- Task to complete: Identify each line of the listing that contains the word "button", and copy those lines.

- Data listing:

--

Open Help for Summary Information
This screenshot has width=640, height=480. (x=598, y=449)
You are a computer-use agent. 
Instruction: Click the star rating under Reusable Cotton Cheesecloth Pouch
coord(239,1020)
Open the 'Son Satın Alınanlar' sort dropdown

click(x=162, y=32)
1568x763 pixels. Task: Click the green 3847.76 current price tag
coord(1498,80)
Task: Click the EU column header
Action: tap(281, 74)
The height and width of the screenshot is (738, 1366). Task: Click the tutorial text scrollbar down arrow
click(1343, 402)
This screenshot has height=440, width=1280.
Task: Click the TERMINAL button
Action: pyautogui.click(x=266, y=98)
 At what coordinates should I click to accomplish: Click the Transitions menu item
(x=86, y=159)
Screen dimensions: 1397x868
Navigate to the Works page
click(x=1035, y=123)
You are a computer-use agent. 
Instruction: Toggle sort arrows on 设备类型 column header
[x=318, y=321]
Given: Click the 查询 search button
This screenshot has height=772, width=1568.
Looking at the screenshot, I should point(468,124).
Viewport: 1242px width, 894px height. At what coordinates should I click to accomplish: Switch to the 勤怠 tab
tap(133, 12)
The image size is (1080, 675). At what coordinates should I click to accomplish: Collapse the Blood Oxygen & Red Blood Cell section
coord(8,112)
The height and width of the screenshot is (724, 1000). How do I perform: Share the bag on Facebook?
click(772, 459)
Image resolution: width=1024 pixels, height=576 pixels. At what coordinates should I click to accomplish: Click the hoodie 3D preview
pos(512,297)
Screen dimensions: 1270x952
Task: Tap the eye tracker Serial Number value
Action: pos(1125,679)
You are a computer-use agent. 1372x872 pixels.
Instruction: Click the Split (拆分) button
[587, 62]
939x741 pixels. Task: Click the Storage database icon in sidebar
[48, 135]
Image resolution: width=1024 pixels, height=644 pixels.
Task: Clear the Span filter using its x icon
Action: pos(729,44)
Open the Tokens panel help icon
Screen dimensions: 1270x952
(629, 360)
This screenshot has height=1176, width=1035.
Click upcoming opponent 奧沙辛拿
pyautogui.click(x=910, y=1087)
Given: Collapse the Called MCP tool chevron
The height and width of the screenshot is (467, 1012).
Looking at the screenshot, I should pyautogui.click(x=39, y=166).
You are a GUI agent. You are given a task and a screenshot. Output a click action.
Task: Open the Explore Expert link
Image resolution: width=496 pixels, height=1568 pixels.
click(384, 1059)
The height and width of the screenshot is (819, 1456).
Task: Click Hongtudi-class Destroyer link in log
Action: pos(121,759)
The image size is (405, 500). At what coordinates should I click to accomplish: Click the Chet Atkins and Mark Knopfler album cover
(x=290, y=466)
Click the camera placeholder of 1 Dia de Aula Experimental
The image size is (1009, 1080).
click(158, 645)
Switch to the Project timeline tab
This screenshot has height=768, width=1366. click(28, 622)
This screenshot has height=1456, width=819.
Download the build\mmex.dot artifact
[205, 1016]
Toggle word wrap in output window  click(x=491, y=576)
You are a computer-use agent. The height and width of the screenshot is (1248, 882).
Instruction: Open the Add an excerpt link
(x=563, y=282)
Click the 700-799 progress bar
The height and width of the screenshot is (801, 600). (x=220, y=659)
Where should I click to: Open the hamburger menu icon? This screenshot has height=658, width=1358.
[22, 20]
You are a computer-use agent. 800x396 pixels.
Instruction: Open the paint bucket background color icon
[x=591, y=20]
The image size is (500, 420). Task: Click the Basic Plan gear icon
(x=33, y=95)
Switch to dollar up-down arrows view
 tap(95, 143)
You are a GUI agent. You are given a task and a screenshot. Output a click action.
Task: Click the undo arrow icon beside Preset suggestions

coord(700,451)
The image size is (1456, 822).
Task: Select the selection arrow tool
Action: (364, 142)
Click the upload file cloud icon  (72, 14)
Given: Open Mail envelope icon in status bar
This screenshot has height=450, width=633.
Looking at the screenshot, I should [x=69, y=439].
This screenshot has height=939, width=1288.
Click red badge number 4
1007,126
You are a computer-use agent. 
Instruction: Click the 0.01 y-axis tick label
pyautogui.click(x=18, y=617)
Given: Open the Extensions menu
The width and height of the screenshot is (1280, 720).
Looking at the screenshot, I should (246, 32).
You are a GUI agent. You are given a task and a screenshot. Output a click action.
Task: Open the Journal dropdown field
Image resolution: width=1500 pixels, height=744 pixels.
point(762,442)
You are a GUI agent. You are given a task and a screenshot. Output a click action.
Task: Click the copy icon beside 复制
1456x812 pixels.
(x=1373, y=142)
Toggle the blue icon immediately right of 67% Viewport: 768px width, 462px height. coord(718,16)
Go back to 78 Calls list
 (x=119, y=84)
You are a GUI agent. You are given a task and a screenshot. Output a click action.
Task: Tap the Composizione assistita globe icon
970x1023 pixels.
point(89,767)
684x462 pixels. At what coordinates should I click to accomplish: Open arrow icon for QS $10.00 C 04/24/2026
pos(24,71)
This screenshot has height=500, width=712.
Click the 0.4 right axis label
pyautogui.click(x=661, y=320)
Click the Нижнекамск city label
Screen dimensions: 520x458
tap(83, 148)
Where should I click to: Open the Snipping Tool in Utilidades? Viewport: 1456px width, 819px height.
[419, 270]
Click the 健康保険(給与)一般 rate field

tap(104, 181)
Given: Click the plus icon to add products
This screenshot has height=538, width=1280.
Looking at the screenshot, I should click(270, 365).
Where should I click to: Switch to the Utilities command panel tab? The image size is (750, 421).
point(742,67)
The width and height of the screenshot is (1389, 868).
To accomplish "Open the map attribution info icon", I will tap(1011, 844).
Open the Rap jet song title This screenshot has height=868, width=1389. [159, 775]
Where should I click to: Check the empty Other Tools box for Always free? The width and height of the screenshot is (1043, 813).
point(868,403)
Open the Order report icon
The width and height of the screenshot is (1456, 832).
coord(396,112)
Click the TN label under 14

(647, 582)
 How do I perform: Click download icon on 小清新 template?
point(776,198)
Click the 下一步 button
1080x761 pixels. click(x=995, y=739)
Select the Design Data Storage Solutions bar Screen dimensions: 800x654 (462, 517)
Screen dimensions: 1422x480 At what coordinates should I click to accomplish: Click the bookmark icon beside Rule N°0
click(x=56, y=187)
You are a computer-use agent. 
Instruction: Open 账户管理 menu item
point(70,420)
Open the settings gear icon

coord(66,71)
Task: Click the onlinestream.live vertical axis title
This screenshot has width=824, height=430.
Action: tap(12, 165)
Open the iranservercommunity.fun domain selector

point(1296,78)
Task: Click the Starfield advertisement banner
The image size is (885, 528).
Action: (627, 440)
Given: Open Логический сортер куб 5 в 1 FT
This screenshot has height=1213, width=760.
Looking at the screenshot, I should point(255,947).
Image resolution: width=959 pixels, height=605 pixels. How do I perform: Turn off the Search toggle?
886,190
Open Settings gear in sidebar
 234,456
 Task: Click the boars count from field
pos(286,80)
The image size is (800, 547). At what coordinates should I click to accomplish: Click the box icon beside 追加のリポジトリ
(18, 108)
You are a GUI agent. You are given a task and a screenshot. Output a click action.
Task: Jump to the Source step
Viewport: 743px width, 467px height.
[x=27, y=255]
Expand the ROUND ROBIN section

--

- Task response:
Task: Click the TERMINAL button
Given: Click the 查询 search button
Instruction: Click the Split (拆分) button
Click the 下一步 button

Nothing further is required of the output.